(Records from a collection)
------------------------------------------------

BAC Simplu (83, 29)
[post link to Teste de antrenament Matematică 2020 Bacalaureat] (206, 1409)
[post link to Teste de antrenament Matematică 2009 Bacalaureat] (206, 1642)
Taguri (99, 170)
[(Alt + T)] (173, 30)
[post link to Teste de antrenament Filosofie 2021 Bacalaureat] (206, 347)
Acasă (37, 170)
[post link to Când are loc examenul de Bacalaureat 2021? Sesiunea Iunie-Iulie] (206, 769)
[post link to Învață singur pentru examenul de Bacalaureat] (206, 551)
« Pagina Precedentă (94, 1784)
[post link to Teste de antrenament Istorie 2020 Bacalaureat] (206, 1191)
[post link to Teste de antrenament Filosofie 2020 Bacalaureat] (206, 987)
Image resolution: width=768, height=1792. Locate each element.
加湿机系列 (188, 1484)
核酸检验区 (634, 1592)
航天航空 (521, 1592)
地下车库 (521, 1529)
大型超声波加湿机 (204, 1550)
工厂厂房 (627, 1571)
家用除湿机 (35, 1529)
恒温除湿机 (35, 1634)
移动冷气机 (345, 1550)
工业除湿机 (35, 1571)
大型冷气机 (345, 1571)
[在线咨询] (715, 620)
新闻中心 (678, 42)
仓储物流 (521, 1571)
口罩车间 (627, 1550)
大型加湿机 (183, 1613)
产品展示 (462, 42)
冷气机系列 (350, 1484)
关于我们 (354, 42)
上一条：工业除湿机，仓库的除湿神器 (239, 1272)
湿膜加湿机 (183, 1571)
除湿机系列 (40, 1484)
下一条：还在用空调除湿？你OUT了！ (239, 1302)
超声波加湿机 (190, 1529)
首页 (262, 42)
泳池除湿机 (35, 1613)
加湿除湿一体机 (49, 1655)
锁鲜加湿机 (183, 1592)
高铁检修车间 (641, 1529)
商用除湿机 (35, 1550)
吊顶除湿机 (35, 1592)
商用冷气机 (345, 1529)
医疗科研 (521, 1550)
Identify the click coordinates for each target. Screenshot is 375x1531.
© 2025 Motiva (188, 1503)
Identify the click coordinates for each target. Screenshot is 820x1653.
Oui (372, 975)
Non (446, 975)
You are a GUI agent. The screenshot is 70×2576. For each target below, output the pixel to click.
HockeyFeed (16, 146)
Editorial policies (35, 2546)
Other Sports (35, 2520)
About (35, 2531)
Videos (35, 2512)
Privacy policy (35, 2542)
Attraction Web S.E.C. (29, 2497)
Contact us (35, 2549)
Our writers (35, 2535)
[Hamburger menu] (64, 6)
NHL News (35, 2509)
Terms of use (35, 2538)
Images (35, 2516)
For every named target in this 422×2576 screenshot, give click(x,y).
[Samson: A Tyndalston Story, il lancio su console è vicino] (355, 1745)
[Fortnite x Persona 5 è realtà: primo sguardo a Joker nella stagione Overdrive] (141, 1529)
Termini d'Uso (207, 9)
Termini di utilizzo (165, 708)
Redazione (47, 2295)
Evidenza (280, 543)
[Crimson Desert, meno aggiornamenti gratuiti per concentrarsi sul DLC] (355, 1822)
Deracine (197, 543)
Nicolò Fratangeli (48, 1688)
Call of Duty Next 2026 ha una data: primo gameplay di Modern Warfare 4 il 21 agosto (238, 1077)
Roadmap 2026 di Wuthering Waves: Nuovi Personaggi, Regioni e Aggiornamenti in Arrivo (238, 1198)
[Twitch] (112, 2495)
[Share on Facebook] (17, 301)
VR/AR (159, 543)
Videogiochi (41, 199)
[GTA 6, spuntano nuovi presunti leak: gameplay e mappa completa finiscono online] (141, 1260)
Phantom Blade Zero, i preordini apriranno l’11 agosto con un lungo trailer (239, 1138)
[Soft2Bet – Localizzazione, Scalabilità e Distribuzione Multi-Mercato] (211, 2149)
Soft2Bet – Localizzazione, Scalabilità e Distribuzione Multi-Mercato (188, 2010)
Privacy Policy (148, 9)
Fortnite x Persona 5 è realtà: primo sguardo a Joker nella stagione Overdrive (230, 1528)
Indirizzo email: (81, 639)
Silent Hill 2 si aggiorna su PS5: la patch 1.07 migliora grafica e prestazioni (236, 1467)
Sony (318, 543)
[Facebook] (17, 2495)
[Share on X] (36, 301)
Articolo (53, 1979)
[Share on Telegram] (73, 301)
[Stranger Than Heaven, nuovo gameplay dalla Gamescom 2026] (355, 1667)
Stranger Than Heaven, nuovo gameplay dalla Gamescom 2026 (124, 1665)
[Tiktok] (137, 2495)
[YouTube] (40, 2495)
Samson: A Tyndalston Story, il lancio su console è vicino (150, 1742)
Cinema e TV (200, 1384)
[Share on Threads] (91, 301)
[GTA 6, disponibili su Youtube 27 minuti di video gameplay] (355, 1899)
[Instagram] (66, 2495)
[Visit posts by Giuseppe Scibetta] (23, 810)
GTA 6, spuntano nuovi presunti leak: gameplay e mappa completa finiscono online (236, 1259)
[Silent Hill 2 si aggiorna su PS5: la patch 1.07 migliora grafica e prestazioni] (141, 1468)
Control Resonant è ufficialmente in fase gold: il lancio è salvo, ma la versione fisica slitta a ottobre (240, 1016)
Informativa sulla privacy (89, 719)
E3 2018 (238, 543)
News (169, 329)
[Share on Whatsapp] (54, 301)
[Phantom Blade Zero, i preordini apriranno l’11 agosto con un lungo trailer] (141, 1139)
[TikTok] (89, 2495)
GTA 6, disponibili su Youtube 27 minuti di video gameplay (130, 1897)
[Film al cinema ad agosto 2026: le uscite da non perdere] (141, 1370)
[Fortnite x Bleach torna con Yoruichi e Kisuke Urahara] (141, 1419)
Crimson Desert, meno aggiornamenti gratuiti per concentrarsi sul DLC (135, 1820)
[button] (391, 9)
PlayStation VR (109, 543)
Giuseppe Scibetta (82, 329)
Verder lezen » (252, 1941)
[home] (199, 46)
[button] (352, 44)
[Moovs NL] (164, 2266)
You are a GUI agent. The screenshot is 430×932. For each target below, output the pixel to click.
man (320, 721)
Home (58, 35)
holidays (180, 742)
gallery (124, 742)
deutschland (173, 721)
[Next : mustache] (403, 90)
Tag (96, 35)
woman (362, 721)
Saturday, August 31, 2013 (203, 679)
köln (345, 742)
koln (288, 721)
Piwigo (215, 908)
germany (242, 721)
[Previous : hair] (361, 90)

------------------------------------------------

## [EXERCISE PROMPT]
Your answer should consist of every record, restated exactly.

## [SOLUTION TO THIS EXERCISE]
BAC Simplu (83, 29)
[post link to Teste de antrenament Matematică 2020 Bacalaureat] (206, 1409)
[post link to Teste de antrenament Matematică 2009 Bacalaureat] (206, 1642)
Taguri (99, 170)
[(Alt + T)] (173, 30)
[post link to Teste de antrenament Filosofie 2021 Bacalaureat] (206, 347)
Acasă (37, 170)
[post link to Când are loc examenul de Bacalaureat 2021? Sesiunea Iunie-Iulie] (206, 769)
[post link to Învață singur pentru examenul de Bacalaureat] (206, 551)
« Pagina Precedentă (94, 1784)
[post link to Teste de antrenament Istorie 2020 Bacalaureat] (206, 1191)
[post link to Teste de antrenament Filosofie 2020 Bacalaureat] (206, 987)
Image resolution: width=768, height=1792. Locate each element.
加湿机系列 (188, 1484)
核酸检验区 (634, 1592)
航天航空 (521, 1592)
地下车库 (521, 1529)
大型超声波加湿机 (204, 1550)
工厂厂房 (627, 1571)
家用除湿机 (35, 1529)
恒温除湿机 (35, 1634)
移动冷气机 (345, 1550)
工业除湿机 (35, 1571)
大型冷气机 (345, 1571)
[在线咨询] (715, 620)
新闻中心 (678, 42)
仓储物流 (521, 1571)
口罩车间 (627, 1550)
大型加湿机 (183, 1613)
产品展示 (462, 42)
冷气机系列 (350, 1484)
关于我们 (354, 42)
上一条：工业除湿机，仓库的除湿神器 (239, 1272)
湿膜加湿机 (183, 1571)
除湿机系列 (40, 1484)
下一条：还在用空调除湿？你OUT了！ (239, 1302)
超声波加湿机 (190, 1529)
首页 (262, 42)
泳池除湿机 (35, 1613)
加湿除湿一体机 (49, 1655)
锁鲜加湿机 (183, 1592)
高铁检修车间 (641, 1529)
商用除湿机 (35, 1550)
吊顶除湿机 (35, 1592)
商用冷气机 (345, 1529)
医疗科研 (521, 1550)
Identify the click coordinates for each target. Screenshot is 375x1531.
© 2025 Motiva (188, 1503)
Identify the click coordinates for each target. Screenshot is 820x1653.
Oui (372, 975)
Non (446, 975)
You are a GUI agent. The screenshot is 70×2576. For each target below, output the pixel to click.
HockeyFeed (16, 146)
Editorial policies (35, 2546)
Other Sports (35, 2520)
About (35, 2531)
Videos (35, 2512)
Privacy policy (35, 2542)
Attraction Web S.E.C. (29, 2497)
Contact us (35, 2549)
Our writers (35, 2535)
[Hamburger menu] (64, 6)
NHL News (35, 2509)
Terms of use (35, 2538)
Images (35, 2516)
For every named target in this 422×2576 screenshot, give click(x,y).
[Samson: A Tyndalston Story, il lancio su console è vicino] (355, 1745)
[Fortnite x Persona 5 è realtà: primo sguardo a Joker nella stagione Overdrive] (141, 1529)
Termini d'Uso (207, 9)
Termini di utilizzo (165, 708)
Redazione (47, 2295)
Evidenza (280, 543)
[Crimson Desert, meno aggiornamenti gratuiti per concentrarsi sul DLC] (355, 1822)
Deracine (197, 543)
Nicolò Fratangeli (48, 1688)
Call of Duty Next 2026 ha una data: primo gameplay di Modern Warfare 4 il 21 agosto (238, 1077)
Roadmap 2026 di Wuthering Waves: Nuovi Personaggi, Regioni e Aggiornamenti in Arrivo (238, 1198)
[Twitch] (112, 2495)
[Share on Facebook] (17, 301)
VR/AR (159, 543)
Videogiochi (41, 199)
[GTA 6, spuntano nuovi presunti leak: gameplay e mappa completa finiscono online] (141, 1260)
Phantom Blade Zero, i preordini apriranno l’11 agosto con un lungo trailer (239, 1138)
[Soft2Bet – Localizzazione, Scalabilità e Distribuzione Multi-Mercato] (211, 2149)
Soft2Bet – Localizzazione, Scalabilità e Distribuzione Multi-Mercato (188, 2010)
Privacy Policy (148, 9)
Fortnite x Persona 5 è realtà: primo sguardo a Joker nella stagione Overdrive (230, 1528)
Indirizzo email: (81, 639)
Silent Hill 2 si aggiorna su PS5: la patch 1.07 migliora grafica e prestazioni (236, 1467)
Sony (318, 543)
[Facebook] (17, 2495)
[Share on X] (36, 301)
Articolo (53, 1979)
[Share on Telegram] (73, 301)
[Stranger Than Heaven, nuovo gameplay dalla Gamescom 2026] (355, 1667)
Stranger Than Heaven, nuovo gameplay dalla Gamescom 2026 (124, 1665)
[Tiktok] (137, 2495)
[YouTube] (40, 2495)
Samson: A Tyndalston Story, il lancio su console è vicino (150, 1742)
Cinema e TV (200, 1384)
[Share on Threads] (91, 301)
[GTA 6, disponibili su Youtube 27 minuti di video gameplay] (355, 1899)
[Instagram] (66, 2495)
[Visit posts by Giuseppe Scibetta] (23, 810)
GTA 6, spuntano nuovi presunti leak: gameplay e mappa completa finiscono online (236, 1259)
[Silent Hill 2 si aggiorna su PS5: la patch 1.07 migliora grafica e prestazioni] (141, 1468)
Control Resonant è ufficialmente in fase gold: il lancio è salvo, ma la versione fisica slitta a ottobre (240, 1016)
Informativa sulla privacy (89, 719)
E3 2018 (238, 543)
News (169, 329)
[Share on Whatsapp] (54, 301)
[Phantom Blade Zero, i preordini apriranno l’11 agosto con un lungo trailer] (141, 1139)
[TikTok] (89, 2495)
GTA 6, disponibili su Youtube 27 minuti di video gameplay (130, 1897)
[Film al cinema ad agosto 2026: le uscite da non perdere] (141, 1370)
[Fortnite x Bleach torna con Yoruichi e Kisuke Urahara] (141, 1419)
Crimson Desert, meno aggiornamenti gratuiti per concentrarsi sul DLC (135, 1820)
[button] (391, 9)
PlayStation VR (109, 543)
Giuseppe Scibetta (82, 329)
Verder lezen » (252, 1941)
[home] (199, 46)
[button] (352, 44)
[Moovs NL] (164, 2266)
You are a GUI agent. The screenshot is 430×932. For each target below, output the pixel to click.
man (320, 721)
Home (58, 35)
holidays (180, 742)
gallery (124, 742)
deutschland (173, 721)
[Next : mustache] (403, 90)
Tag (96, 35)
woman (362, 721)
Saturday, August 31, 2013 (203, 679)
köln (345, 742)
koln (288, 721)
Piwigo (215, 908)
germany (242, 721)
[Previous : hair] (361, 90)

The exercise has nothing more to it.